Hypothyroidism

Hypothyroidism is a common endocrine disorder characterised by deficient production or action of thyroid hormones — thyroxine (T4) and triiodothyronine (T3) — resulting in a global reduction of metabolic activity. It is classified as primary (thyroid gland failure, >95 % of cases) or secondary/central (pituitary or hypothalamic disease).

Australia is an iodine-replete nation following the mandatory iodisation of bread salt (2009), and the overall prevalence of overt hypothyroidism is approximately 1–2 %, with subclinical hypothyroidism affecting an additional 4–10 % of adults depending on assay cut-offs. Women are 5–8 times more likely to be affected than men, and prevalence rises sharply with age — reaching 10–15 % in women over 60 years.

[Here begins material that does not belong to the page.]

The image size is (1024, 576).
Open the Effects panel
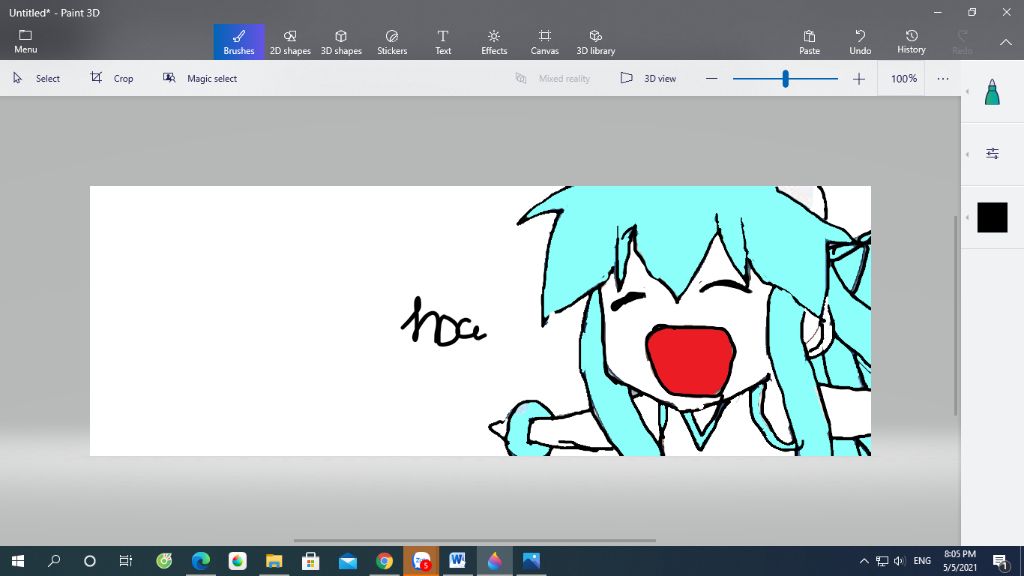pyautogui.click(x=493, y=40)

Hashimoto's thyroiditis (chronic lymphocytic / autoimmune thyroiditis) is the single most common aetiology in Australia, followed by iatrogenic causes — radioiodine (I-131) therapy and thyroidectomy for Graves' disease or thyroid carcinoma. Less common causes include drug-induced hypothyroidism (amiodarone, lithium, immune checkpoint inhibitors), iodine deficiency or excess, infiltrative diseases, and congenital hypothyroidism (detected via the Australian Newborn Bloodspot Screening Programme).

Hypothyroidism is readily diagnosed with a single serum TSH measurement and is one of the most satisfying conditions in endocrinology to treat, with near-complete symptom resolution in the majority of patients on appropriate levothyroxine replacement. Nevertheless, persistent symptoms despite biochemically normal TSH levels remain a clinical challenge and necessitate careful re-evaluation of adherence, absorption, comorbidities, and patient expectations.

The thyroid gland produces T4 (the predominant secretory product) and smaller quantities of T3 (the biologically active hormone). Thyroid hormone synthesis is regulated by the hypothalamic–pituitary–thyroid (HPT) axis via TRH → TSH → thyroid hormone negative feedback.

Primary Hypothyroidism

Destruction or dysfunction of the thyroid gland leads to reduced T4/T3 output and loss of negative feedback, resulting in compensatory TSH elevation. Causes include:

• Hashimoto's thyroiditis — the most common cause worldwide and in Australia. An autoimmune process mediated by CD4+ T-helper cells, anti-thyroid peroxidase (anti-TPO) antibodies, and anti-thyroglobulin (anti-Tg) antibodies. Lymphocytic infiltration gradually replaces functional thyroid tissue with fibrosis. Progression from euthyroidism → subclinical → overt hypothyroidism occurs at ~5 % per year in antibody-positive individuals.
• Iatrogenic — radioiodine (I-131) ablation for Graves' disease or thyroid cancer (hypothyroidism develops in 50–80 % within 5–10 years); total thyroidectomy; external beam radiotherapy to the neck.
• Drug-induced — amiodarone (type 2 amiodarone-induced thyroiditis or inhibition of 5'-deiodinase); lithium (inhibits thyroid hormone release); immune checkpoint inhibitors (ipilimumab, nivolumab, pembrolizumab — thyroiditis with subsequent hypothyroidism in 5–20 %); tyrosine kinase inhibitors (lenvatinib, sunitinib); interferon-α; interleukin-2.
• Iodine deficiency — historically the leading cause globally; now uncommon in Australia due to mandatory iodisation programmes, but mild deficiency persists in some regions (e.g., parts of Tasmania, some Aboriginal and Torres Strait Islander communities).
• Iodine excess — the Wolff–Chaikoff effect; excess iodine transiently inhibits thyroid hormone synthesis. Relevant in patients receiving iodinated contrast, amiodarone, or Lugol's iodine.
• Infiltrative diseases — amyloidosis, sarcoidosis, haemochromatosis, Riedel's thyroiditis, Langerhans cell histiocytosis.
• Congenital — thyroid dysgenesis (agenesis, ectopy) accounts for ~85 %; dyshormonogenesis (inborn errors of thyroid hormone synthesis) ~15 %. Detected by the Australian Newborn Bloodspot Screening Programme (heel-prick TSH at 48–72 hours).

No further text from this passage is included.